La sicurezza deve fondarsi su giustizia sociale e buona governance del nodo dei diritti umani. E’ questo, secondo Patrizia Sterpetti, presidente della Lega internazionale delle donne per la pace e la libertà Italia (Wilpf), il modo  migliore per prevenire una militarizzazione del comparto della difesa che, per l’appunto, “non e’ affatto garanzia di sicurezza”. Secondo Sterpetti, e’ necessario “spostare una grossa fetta della spesa dal capitolo militare a quello civile”.

L’attivista ne parla con l’agenzia Dire a margine di un incontro organizzato in Senato alla vigilia della Giornata internazionale per l’abolizione della armi nucleari delle Nazioni Unite, che sarà celebrata domani, 26 settembre. La Giornata potrebbe essere occasione per l’entrata in vigore del Trattato di proibizione delle armi nucleari adottato dall’Onu lo scorso 7 luglio.
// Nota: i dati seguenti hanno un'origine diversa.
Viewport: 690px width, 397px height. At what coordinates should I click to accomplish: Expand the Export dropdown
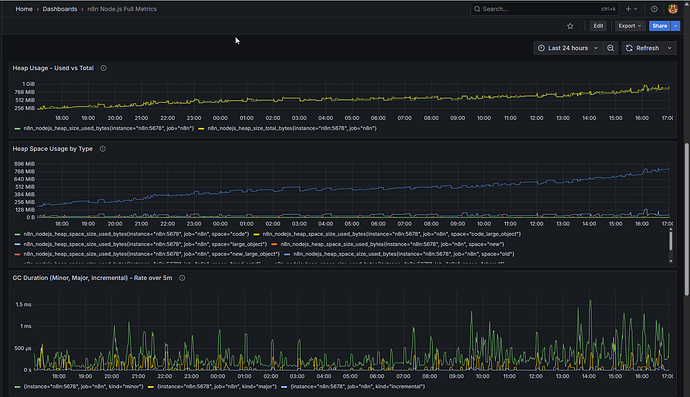click(x=630, y=26)
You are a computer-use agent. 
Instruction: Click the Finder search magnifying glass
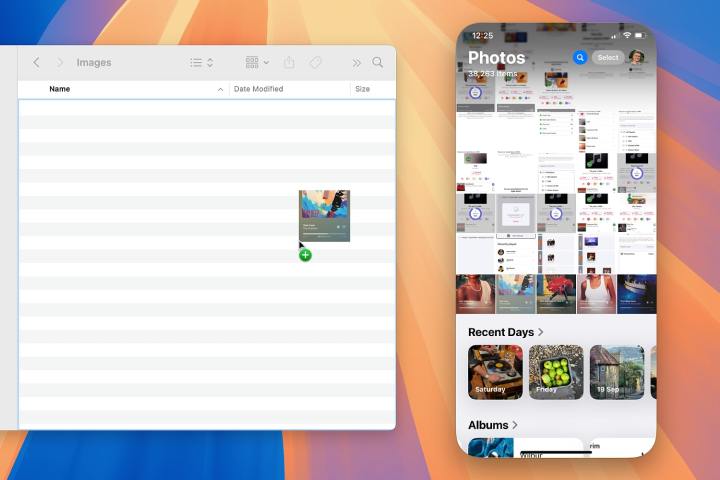pyautogui.click(x=378, y=62)
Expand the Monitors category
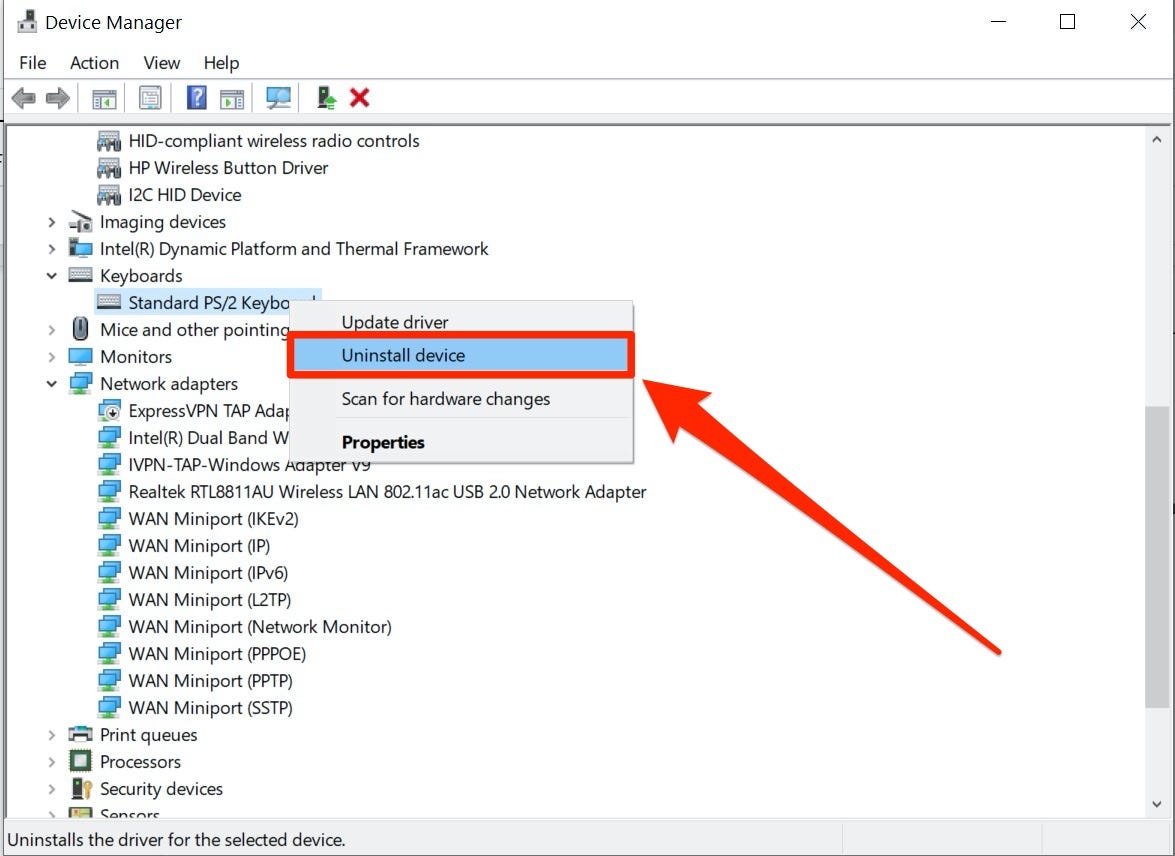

A oggi sono 45 i Paesi che hanno ratificato il Trattato e per l’entrata in vigore ne mancano cinque.

Sterpetti sottolinea il ruolo che possono avere le “associazione di donne per fare pressione affinché i governi firmino il documento”. A rafforzare il supporto che potrebbe avere l’attivismo femminile, evidenzia la presidente della Wilpf c’è anche “la risoluzione 1325 dell’Onu, che riconosce alla donna estrema capacità nella prevenzione e risoluzione nonviolenta dei conflitti”. Con “un’adeguata formazione”, premette l’attivista, le donne possono quindi “esercitare una grande influenza”.

A sottolineare all’agenzia Dire l’importanza della Giornata di domani è anche Alfonso Navarra, portavoce del progetto Disarmisti esigenti. L’attivista ricorda che la ricorrenza è  stata scelta dall’Onu per ricordare Stanislav Evgrafovic Petrov, un colonnello sovietico che il 26 settembre 1983 scongiurò una guerra nucleare per errore, svelando che quello su un attacco contro Mosca da parte degli Stati Uniti era solo un falso allarme. Da protocollo, evidenzia Navarra, la risposta sovietica sarebbero state 200 testate nucleari “di avvertimento” lanciate su obiettivi Usa. In poche parole, “la fine del mondo”.

Disarmisti esigenti è capofila di un’iniziativa che mira a spingere Comuni ed enti locali italiani a intitolare parchi,  giardini e biblioteche alla memoria del colonello.    “L’obiettivo – sottolinea Navarra – è sensibilizzare l’opinione pubblica rispetto alla possibilità di una guerra
nucleare per errore”. Secondo gli attivisti che animano la campagna, il rischio è sempre maggiore a causa dell’utilizzo di nuove risorse tecnologiche come “il 5g e l’intelligenza artificiale”. “Il messaggio che passa – spiega l’attivista – è che si possano affidare alle tecnologie questioni che dovrebbero essere invece risolte sul piano sociale e, soprattutto, con il disarmo”.

Navarra lancia un appello alla politica italiana. “In questo momento si parla dell’ammodernamento delle testate nucleari ospitate dalle base Nato di Aviano, in Friuli Venezia Giulia, e a Ghedi, in Lombardia, nell’ambito della politica di cosiddetto “nuclear sharing'” dice l’esperto. “Per noi questi armamenti dovrebbero essere rispediti al mittente”. Una via, questa, che sarebbe praticabile. “Una buona fetta della politica italiana ha espresso la sua adesione ai principi della campagna Ican per la proibizione delle armi nucleari, premio Nobel per la pace nel 2017” sottolinea Navarra: “Che siano coerenti, ora”.